Ps: Je regrette l’absence de photographies pour illustrer cet article. Les compagnies devraient savoir que "Google images" est aussi un moteur de recherche de plus en plus utilisé. L’absence de photgraphies pour "Reproduction interdite" confirme ce goût d’inachevé…

♥ "Reproduction interdite" de Bruno Pradet et Compagnie, a été joué le 3 mars 2007 dans le cadre du Festival "Les Hivernales" en Avignon.

Les Hivernales d’Avignon accueillent dans leur théâtre, la compagnie Jean Gaudin pour « fluXs.2  – maquette». La scène est dépouillée et seule une vidéo d’animation projetée sur les murs fait office de décor. Les coulisses sont visibles comme gage de transparence et la scène déborde vers les gradins, vers l’entrée et les sorties. Ils sont quatre à déambuler tels des personnages d’un vieux film d’animation (leurs costumes trois-pièces sentent bon la naphtaline). Leurs gestes sont saccadés, accentuant le burlesque de leurs déplacements. L’écriture chorégraphique dépouille la relation groupale, à l’image d’individus qui se croisent dans un hall de gare ou une rue piétonne. C’est parfois drôle si l’on accepte de se placer au quatrième degré. Le reste du temps, c’est ennuyeux comme une vidéo surveillance d’un quai du métro. Puis tout bascule quand une danseuse prend par la manche une femme assise au premier rang. Elle l’invite à entrer dans cet univers loufoque, comme si elle devait endosser le  rôle d’un film de Jacques Tati. Elle n’a pas le choix et c’est une prise d’otage à laquelle nous assistons. Grâce à elle, le groupe va se former. C’est avec elle, qu’ils vont aller jusqu’au bout, c’est-à-dire la faire monter sur scène. Tout nous est donné à voir (son ventre, une partie de ses fesses,…). Le rire nerveux du public masque la gêne provoqué par un tel passage à l’acte. La danseuse ne renonce pas :  elle doit assurer le spectacle.
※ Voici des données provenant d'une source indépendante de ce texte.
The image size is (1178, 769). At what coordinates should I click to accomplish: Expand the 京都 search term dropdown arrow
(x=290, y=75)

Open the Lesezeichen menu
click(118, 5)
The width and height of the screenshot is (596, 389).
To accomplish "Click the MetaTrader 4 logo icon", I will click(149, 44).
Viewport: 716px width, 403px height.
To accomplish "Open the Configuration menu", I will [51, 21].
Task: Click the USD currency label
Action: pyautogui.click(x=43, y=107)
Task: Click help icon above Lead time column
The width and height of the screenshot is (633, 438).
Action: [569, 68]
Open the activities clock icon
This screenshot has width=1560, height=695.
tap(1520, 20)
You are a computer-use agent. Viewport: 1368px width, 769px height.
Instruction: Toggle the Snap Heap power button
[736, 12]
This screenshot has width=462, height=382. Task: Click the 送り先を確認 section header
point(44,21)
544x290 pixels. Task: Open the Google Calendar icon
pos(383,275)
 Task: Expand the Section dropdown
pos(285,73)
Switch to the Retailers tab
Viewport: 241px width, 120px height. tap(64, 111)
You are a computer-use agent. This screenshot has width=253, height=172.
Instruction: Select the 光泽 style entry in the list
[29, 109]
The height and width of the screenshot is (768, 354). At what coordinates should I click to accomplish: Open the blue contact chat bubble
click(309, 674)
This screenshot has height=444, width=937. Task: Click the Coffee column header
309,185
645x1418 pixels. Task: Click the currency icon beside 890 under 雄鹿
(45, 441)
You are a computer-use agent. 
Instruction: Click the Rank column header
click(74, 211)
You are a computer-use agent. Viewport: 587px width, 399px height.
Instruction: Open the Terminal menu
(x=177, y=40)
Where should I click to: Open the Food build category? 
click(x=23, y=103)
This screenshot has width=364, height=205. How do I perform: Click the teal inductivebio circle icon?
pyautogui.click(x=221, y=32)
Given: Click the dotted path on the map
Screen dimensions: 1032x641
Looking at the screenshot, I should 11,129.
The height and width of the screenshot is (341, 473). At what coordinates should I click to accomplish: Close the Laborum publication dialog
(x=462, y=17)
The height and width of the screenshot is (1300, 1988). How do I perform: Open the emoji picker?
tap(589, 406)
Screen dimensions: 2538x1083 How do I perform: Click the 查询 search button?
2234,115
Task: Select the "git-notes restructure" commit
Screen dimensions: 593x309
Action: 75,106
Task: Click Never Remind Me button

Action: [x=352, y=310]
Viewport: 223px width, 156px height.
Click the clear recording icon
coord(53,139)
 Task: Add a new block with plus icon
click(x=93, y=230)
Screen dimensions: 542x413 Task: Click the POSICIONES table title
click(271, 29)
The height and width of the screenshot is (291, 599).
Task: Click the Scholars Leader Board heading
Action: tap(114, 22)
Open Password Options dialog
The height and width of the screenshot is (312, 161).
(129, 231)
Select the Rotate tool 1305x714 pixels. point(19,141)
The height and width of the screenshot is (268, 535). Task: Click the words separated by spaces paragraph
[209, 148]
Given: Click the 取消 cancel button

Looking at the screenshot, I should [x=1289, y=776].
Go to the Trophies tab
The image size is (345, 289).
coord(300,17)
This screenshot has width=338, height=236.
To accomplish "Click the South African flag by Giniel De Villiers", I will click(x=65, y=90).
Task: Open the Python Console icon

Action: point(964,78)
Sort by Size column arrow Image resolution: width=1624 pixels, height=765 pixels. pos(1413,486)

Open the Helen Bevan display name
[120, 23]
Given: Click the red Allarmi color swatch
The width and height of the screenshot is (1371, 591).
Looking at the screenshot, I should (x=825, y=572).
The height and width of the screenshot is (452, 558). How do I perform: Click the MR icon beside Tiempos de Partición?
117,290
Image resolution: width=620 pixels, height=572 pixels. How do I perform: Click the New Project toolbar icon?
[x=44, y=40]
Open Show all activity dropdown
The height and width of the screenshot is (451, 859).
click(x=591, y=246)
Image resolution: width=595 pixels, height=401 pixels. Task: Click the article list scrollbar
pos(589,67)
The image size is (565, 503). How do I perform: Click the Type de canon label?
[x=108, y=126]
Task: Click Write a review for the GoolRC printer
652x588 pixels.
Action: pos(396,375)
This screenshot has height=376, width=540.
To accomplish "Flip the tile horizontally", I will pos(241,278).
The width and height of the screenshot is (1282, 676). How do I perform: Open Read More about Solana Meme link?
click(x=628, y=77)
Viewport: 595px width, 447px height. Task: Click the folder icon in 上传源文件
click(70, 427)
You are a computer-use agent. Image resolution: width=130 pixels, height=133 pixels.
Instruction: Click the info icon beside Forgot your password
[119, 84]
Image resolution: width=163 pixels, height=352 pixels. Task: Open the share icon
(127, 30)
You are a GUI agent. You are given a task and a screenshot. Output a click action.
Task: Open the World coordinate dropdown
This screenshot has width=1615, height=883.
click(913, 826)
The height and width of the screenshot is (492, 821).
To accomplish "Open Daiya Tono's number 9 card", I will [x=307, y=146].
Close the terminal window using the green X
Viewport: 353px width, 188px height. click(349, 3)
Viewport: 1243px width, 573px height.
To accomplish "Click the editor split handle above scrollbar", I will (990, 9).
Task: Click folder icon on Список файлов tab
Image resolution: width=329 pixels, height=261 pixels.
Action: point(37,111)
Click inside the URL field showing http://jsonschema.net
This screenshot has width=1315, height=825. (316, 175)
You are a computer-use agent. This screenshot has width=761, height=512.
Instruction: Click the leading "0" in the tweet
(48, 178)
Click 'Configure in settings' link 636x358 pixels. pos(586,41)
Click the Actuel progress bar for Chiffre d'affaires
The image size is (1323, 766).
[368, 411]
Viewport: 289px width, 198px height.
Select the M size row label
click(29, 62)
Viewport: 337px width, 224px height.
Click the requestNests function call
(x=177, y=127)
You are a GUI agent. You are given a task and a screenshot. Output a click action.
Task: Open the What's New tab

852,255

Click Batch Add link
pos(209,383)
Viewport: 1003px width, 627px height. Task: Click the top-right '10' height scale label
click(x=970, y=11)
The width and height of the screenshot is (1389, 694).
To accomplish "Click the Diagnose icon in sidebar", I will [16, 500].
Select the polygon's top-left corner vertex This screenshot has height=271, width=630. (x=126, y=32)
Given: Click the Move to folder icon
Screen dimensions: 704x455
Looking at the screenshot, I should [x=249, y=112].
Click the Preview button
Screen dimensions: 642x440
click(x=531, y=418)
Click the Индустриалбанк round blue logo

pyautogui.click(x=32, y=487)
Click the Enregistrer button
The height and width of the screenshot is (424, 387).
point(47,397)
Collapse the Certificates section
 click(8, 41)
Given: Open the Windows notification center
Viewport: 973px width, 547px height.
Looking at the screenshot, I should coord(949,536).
La femme subit, sans broncher. Je l’imagine partir; je me vois quitter ma place et protester. Mais la pression est trop forte.

« FluXS.2 – maquette » est une œuvre surréaliste, pas drôle du tout, à la limite de l’acceptable. Et pourtant, je ressors de cette expérience vide, nullement contrarié comme si leur univers n’était que le leur. Le projet de Jean Gaudin a « toujours manifesté le souci de la relation au public ». Ce sera sans moi.